# SOURCE DATA
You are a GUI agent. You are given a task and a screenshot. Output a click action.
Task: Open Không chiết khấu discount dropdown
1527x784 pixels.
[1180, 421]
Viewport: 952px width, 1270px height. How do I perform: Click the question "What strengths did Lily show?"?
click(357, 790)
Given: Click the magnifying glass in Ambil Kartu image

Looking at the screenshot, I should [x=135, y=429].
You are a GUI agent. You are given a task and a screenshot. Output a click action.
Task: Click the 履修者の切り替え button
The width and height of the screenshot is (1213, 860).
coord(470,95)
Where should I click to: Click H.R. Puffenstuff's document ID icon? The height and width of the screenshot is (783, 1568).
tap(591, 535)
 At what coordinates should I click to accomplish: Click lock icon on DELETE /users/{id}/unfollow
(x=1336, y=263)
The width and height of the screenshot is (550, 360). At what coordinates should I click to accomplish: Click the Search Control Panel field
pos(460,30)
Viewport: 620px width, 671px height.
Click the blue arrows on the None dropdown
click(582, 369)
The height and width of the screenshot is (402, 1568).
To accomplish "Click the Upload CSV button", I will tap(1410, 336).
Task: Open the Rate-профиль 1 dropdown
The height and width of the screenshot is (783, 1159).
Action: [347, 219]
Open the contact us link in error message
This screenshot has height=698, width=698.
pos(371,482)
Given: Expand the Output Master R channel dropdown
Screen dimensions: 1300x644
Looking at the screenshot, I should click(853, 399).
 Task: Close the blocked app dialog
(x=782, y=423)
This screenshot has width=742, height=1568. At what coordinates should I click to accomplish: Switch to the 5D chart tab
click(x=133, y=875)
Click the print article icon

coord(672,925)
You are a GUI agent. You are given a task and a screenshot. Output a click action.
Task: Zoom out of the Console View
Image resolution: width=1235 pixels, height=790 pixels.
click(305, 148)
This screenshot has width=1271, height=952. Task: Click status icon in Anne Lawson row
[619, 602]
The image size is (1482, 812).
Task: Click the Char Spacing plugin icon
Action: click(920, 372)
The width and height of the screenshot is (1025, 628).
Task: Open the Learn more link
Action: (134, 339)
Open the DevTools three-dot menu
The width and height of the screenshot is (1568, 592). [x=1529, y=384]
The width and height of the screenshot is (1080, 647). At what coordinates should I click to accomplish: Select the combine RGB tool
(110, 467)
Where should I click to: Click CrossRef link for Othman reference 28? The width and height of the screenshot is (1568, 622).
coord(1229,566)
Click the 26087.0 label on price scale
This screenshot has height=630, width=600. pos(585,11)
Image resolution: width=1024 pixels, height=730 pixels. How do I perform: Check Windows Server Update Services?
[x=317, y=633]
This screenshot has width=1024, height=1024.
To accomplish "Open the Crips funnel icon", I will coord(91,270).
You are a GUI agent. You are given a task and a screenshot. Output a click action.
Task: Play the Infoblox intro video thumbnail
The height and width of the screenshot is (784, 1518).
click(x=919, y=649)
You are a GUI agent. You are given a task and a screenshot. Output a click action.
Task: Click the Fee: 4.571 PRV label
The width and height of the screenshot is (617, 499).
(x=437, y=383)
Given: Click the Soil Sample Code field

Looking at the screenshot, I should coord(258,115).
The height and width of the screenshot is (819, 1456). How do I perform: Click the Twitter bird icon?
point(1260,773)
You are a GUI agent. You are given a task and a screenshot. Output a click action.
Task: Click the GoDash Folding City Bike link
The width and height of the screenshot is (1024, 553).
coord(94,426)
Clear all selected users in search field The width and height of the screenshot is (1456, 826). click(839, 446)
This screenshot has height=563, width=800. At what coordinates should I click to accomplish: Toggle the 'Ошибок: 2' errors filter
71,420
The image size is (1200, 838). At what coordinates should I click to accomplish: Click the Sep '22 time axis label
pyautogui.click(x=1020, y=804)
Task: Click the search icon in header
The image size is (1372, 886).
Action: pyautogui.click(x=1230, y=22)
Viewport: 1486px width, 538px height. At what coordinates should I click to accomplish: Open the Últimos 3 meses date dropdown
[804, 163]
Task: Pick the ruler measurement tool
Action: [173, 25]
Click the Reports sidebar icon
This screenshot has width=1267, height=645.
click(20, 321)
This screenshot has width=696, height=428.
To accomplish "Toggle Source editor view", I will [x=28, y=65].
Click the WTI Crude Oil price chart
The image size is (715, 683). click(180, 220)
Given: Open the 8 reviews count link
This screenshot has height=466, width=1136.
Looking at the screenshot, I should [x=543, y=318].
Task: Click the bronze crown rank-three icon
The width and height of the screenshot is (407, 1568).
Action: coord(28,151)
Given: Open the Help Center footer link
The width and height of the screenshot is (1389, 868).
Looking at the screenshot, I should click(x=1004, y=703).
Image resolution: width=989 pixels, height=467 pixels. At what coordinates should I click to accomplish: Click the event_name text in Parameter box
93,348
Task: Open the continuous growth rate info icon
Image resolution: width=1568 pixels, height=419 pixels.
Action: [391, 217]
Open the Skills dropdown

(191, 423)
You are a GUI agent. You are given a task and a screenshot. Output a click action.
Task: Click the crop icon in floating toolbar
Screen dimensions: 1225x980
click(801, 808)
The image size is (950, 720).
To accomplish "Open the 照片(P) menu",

# WORK INSTRUCTIONS
Pick out every line of the material that contains the string "perform", and copy each one in full. Case counts.

# EXERCISE SOLUTION
Viewport: 952px width, 1270px height. How do I perform: Click the question "What strengths did Lily show?"?
Image resolution: width=1024 pixels, height=730 pixels. How do I perform: Check Windows Server Update Services?
The height and width of the screenshot is (819, 1456). How do I perform: Click the Twitter bird icon?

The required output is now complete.